TASK TO CARRY OUT> Retype the entries below exactly, and keep every picture out of your version.

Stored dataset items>
/---
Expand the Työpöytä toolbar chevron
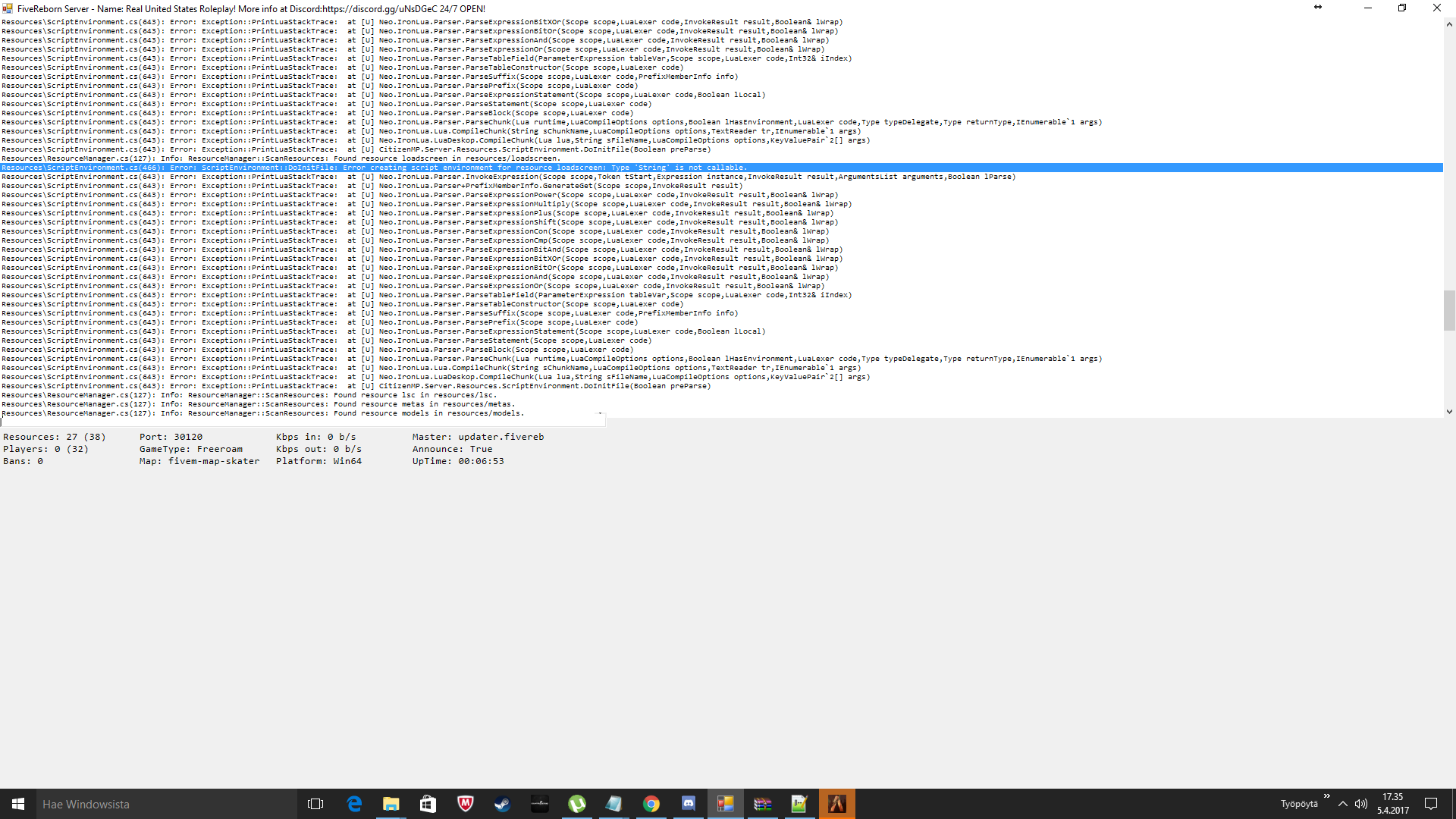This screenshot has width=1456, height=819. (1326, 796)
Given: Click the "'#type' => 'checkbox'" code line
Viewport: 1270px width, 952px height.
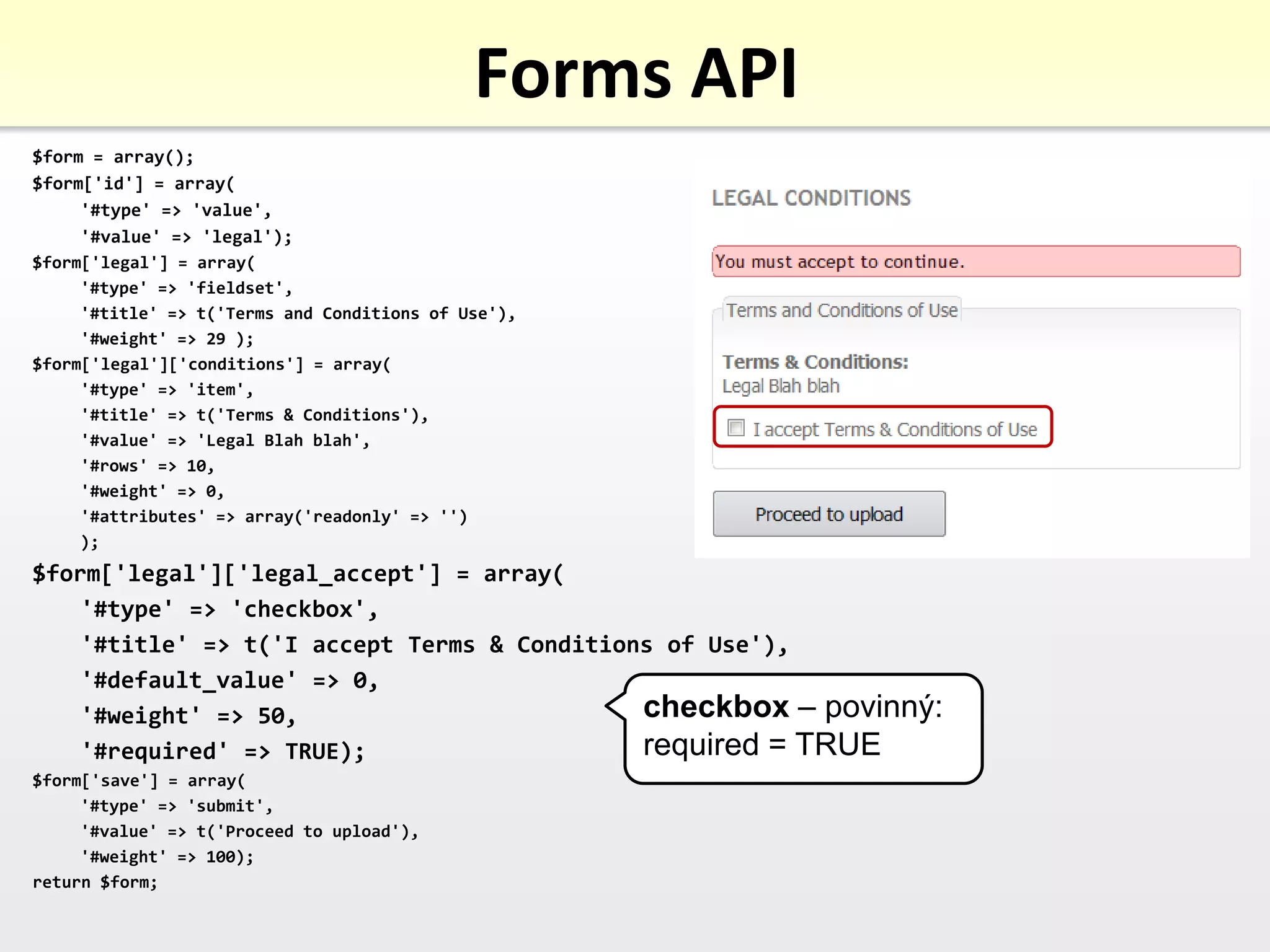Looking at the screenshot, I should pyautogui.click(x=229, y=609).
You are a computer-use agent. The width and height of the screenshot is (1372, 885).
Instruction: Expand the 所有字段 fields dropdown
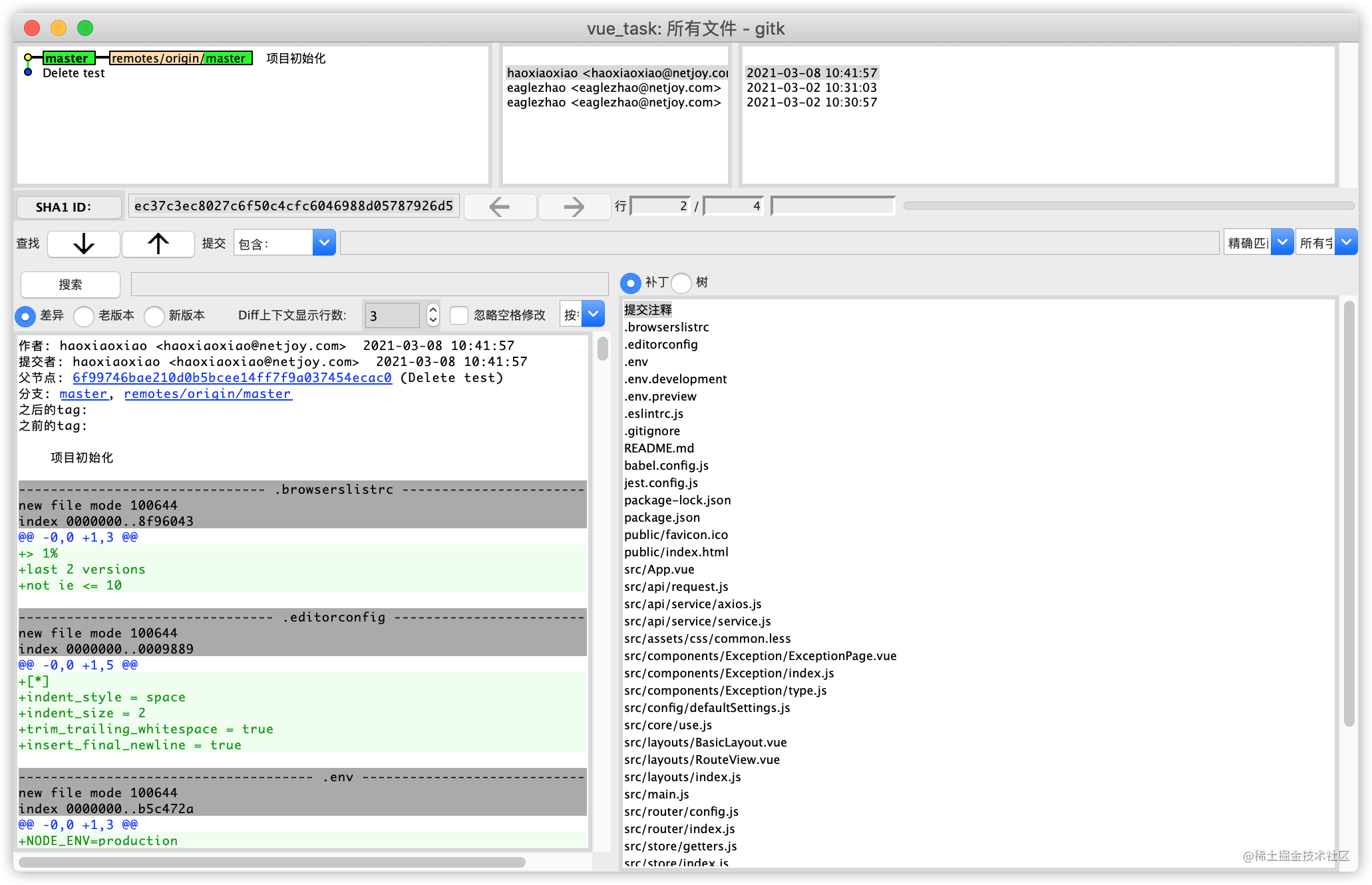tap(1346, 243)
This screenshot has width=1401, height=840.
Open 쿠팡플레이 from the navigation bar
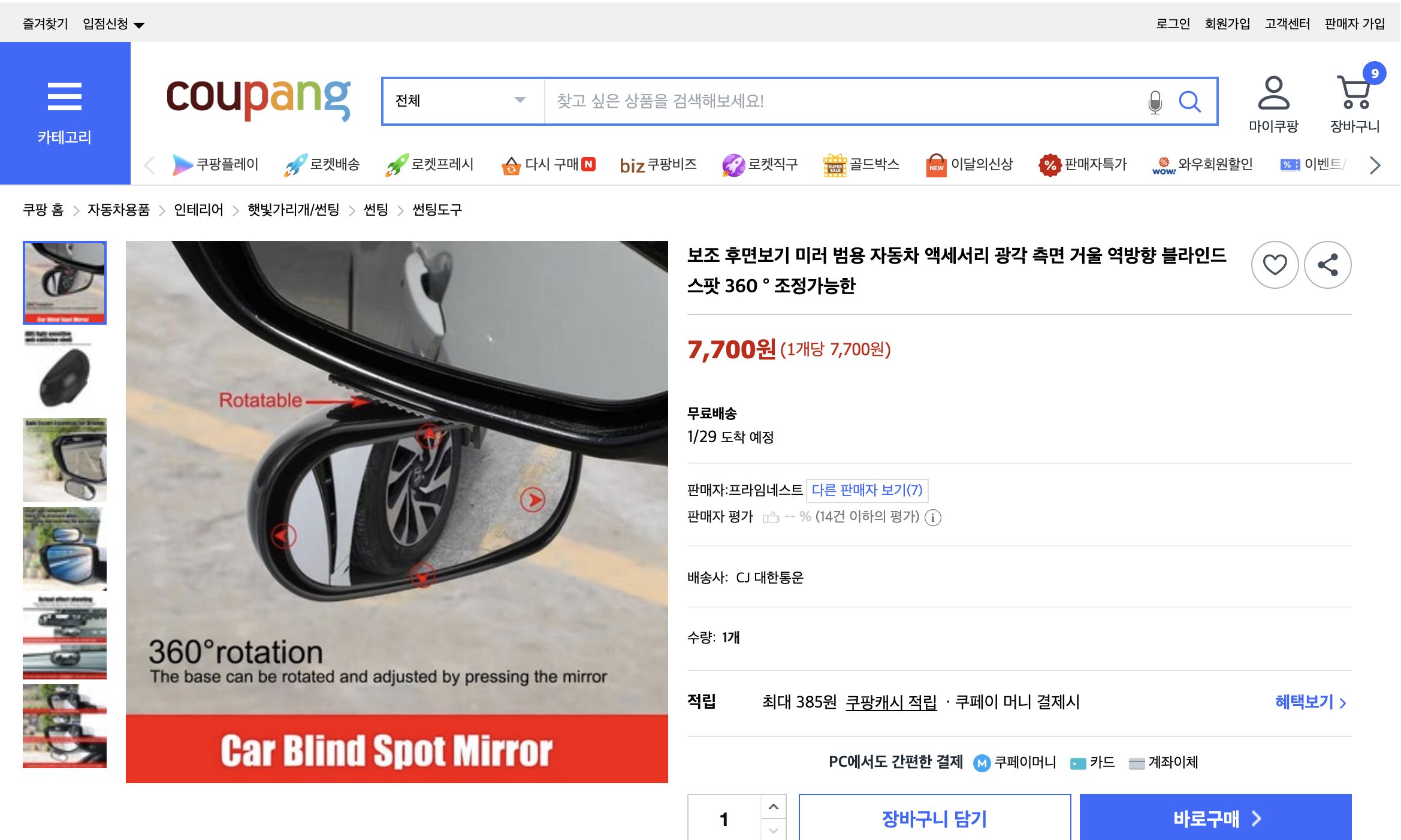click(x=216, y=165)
\---
WRITTEN ANSWER>
Expand the Työpöytä toolbar chevron
This screenshot has width=1456, height=819. (1326, 796)
Given: Click the "'#type' => 'checkbox'" code line
Viewport: 1270px width, 952px height.
Looking at the screenshot, I should pyautogui.click(x=229, y=609).
You are a computer-use agent. The width and height of the screenshot is (1372, 885).
Instruction: Expand the 所有字段 fields dropdown
tap(1346, 243)
This screenshot has width=1401, height=840.
Open 쿠팡플레이 from the navigation bar
click(x=216, y=165)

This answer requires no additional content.